The email servers of the American FBI were hacked, and the attacker sent thousands of false warnings on behalf of the FBI, in which it is said that the recipient is the victim of a “sophisticated chain attack”. The emails were discovered by researchers of the international non-profit organization that monitors spam and related cyber threats (phishing, botnet, malware) Spamhaus Project, who noticed tens of thousands of such messages that were delivered twice on Saturday morning.
In emails that arrived from a legitimate email address [email protected], which reads: “Urgent: Threat actor in systems”, claims that Winnie Troy is behind the attack and also falsely states that Troy is connected to the infamous hacker group The Dark Overlord, which is responsible for the leak of the fifth season of the series “Orange is the New black “. However, Troy is actually a prominent cyber security researcher who leads two security companies on the Dark Web, NightLion and Shadowbyte.
The message warns that the attackers were discovered in the network of the recipient and that they stole data from the device.
As reported by Bleeping Computer, the hacker sent emails to more than 100,000 addresses, all taken from the U.S. Internet Registry Database (ARIN). The hackers used the FBI’s public email system, which made the emails seem real. There is no doubt that emails originate from FBI servers, because message headers indicate that their origin is verified by the DomainKeys Identified Mail (DKIM) mechanism, which is part of the system Gmail uses to affix the brand logo to verified company emails.

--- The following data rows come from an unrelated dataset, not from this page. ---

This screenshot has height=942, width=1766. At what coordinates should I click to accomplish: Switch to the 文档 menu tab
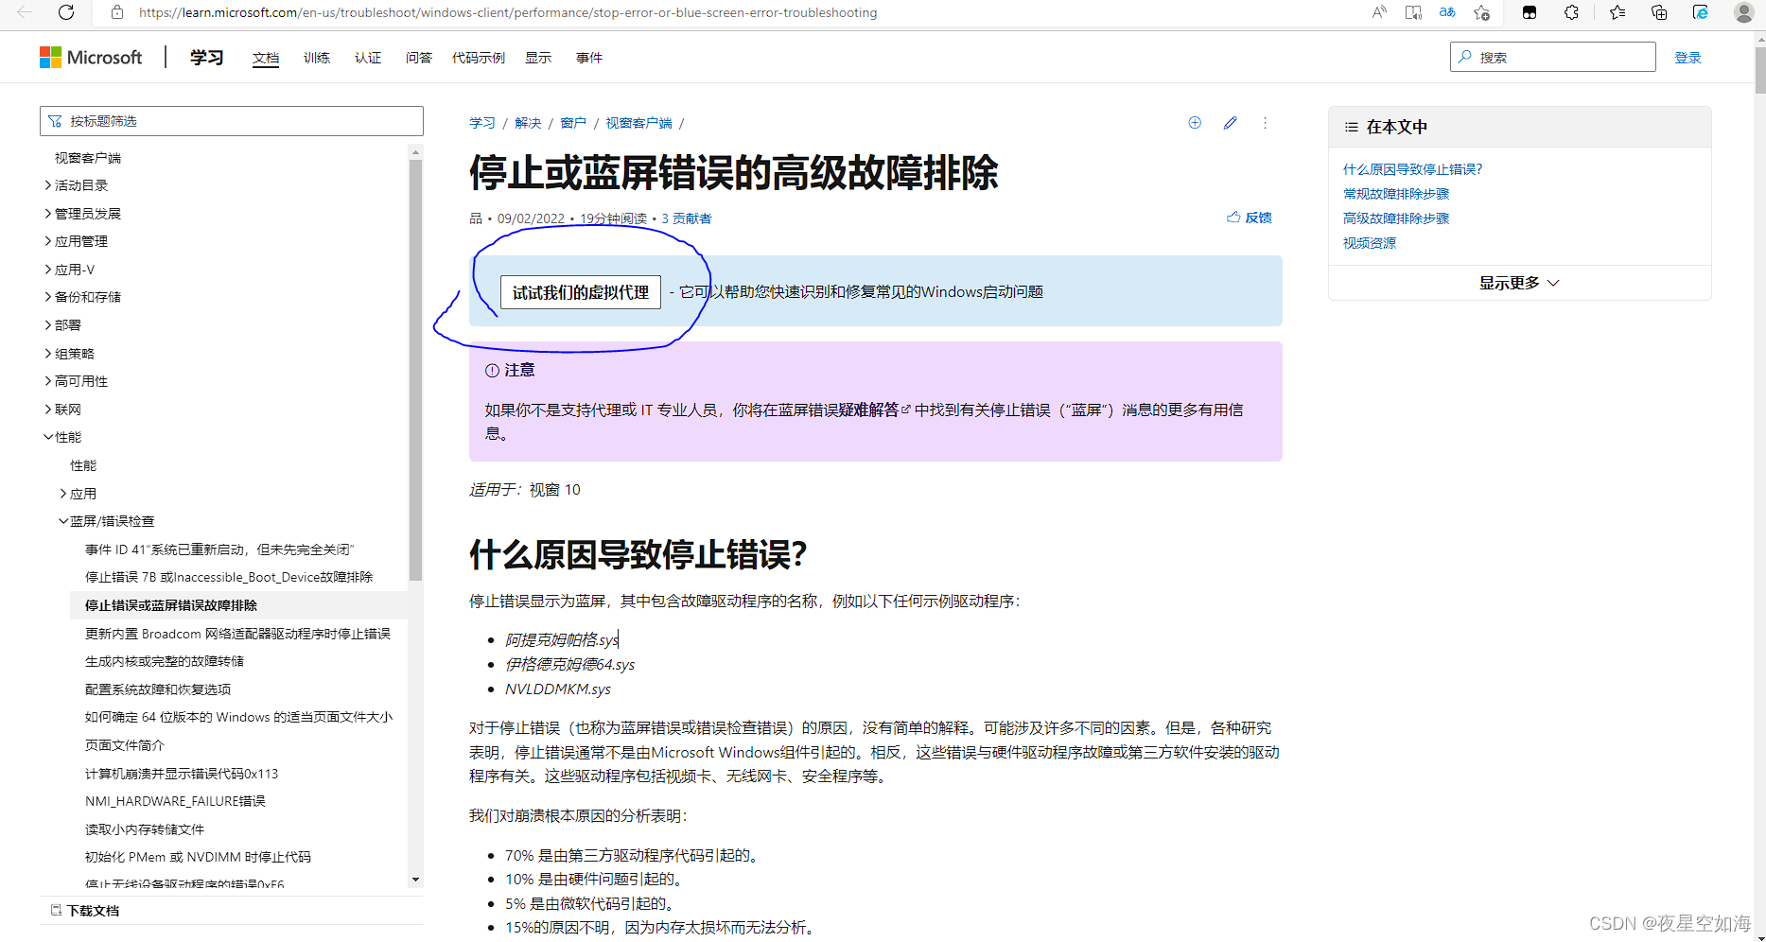[266, 57]
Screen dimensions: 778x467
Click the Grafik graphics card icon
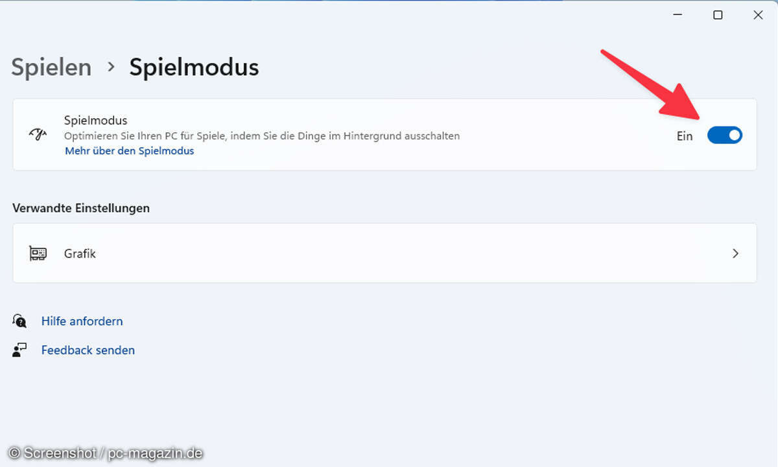(38, 253)
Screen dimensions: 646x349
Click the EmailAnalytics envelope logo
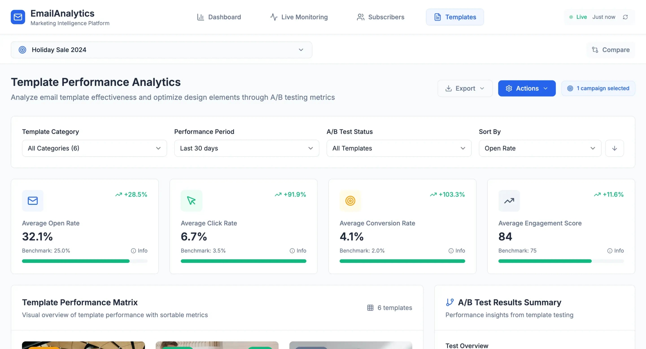pos(18,17)
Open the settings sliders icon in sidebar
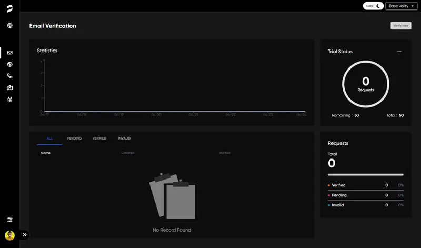The image size is (421, 248). [9, 220]
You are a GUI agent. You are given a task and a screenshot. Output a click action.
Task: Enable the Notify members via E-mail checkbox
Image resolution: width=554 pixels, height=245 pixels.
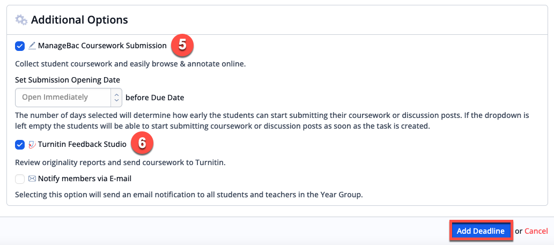pyautogui.click(x=20, y=179)
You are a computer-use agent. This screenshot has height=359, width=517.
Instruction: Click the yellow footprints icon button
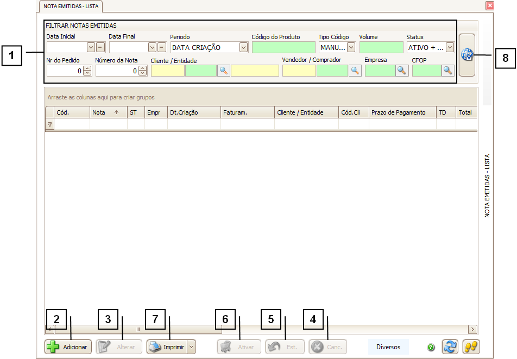click(x=471, y=347)
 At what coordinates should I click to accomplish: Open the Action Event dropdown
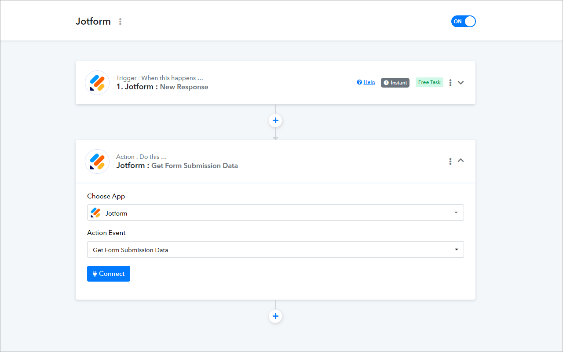456,249
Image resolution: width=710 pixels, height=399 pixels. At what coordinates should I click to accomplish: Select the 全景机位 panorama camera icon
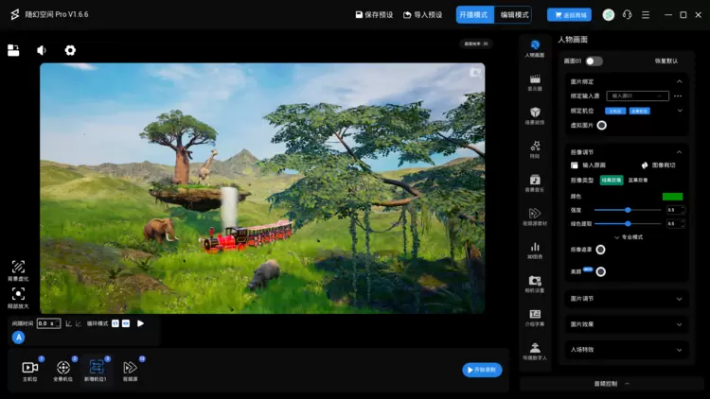pyautogui.click(x=63, y=370)
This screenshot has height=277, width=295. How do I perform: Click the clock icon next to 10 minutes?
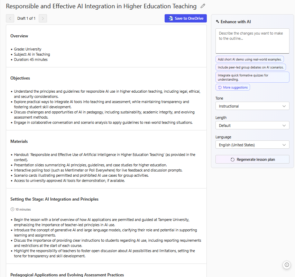12,209
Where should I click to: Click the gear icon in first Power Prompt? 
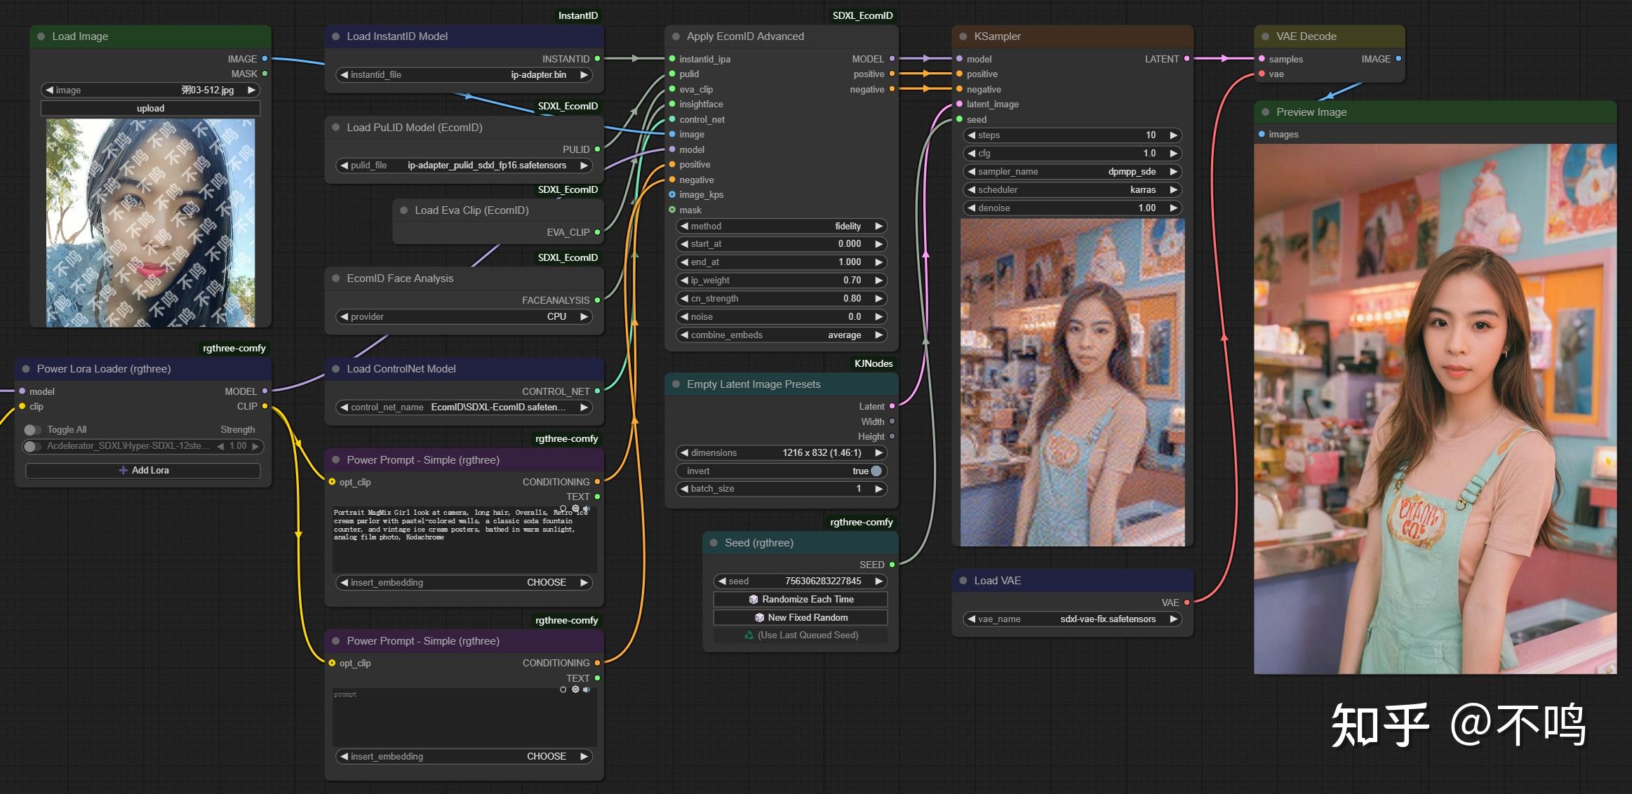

The FBI responded to the incident with a press release, noting that the content of the emails was fake, that they were working to solve the problem, and that their help desk was overwhelmed with calls from concerned administrators. The agency said that the attacker used the configuration of the software for sending e-mails, but that he did not access any data and personal information on the FBI network.
According to the Bleeping Computer, the attack was probably carried out as an attempt to slander Troy. According to what he posted on Twitter, Troy suspects that the person using the name “pompompurin” initiated the attack. As Bleeping Computer notes, that same person has reportedly tried to damage Troy’s reputation in similar ways in the past.
According to him, the last time Pompompurin and his helpers hacked the blog of the National Center for Missing Children and posted an article about him, which says that Troy is a pedophile.
A couple of hours before the attack, the pompompurin contacted Troy and wrote him “enjoy”, probably as a warning that something would happen.
A report by renowned journalist and cyber security expert Brian Krebs also links pompompurin to the incident. A certain person allegedly sent him a message from the FBI’s email address when the attacks were launched, posing as a pompompurin. Krebs even got a chance to talk to that person, who claims his goal was to point out security flaws in the FBI’s email system, and that he could use emails that would seem even more convincing to trick companies into handing him data, but that this was not the goal.
Source: Informacija.rs by www.informacija.rs.
*The article has been translated based on the content of Informacija.rs by www.informacija.rs. If there is any problem regarding the content, copyright, please leave a report below the article. We will try to process as quickly as possible to protect the rights of the author. Thank you very much!
*We just want readers to access information more quickly and easily with other multilingual content, instead of information only available in a certain language.
*We always respect the copyright of the content of the author and always include the original link of the source article.If the author disagrees, just leave the report below the article, the article will be edited or deleted at the request of the author. Thanks very much! Best regards!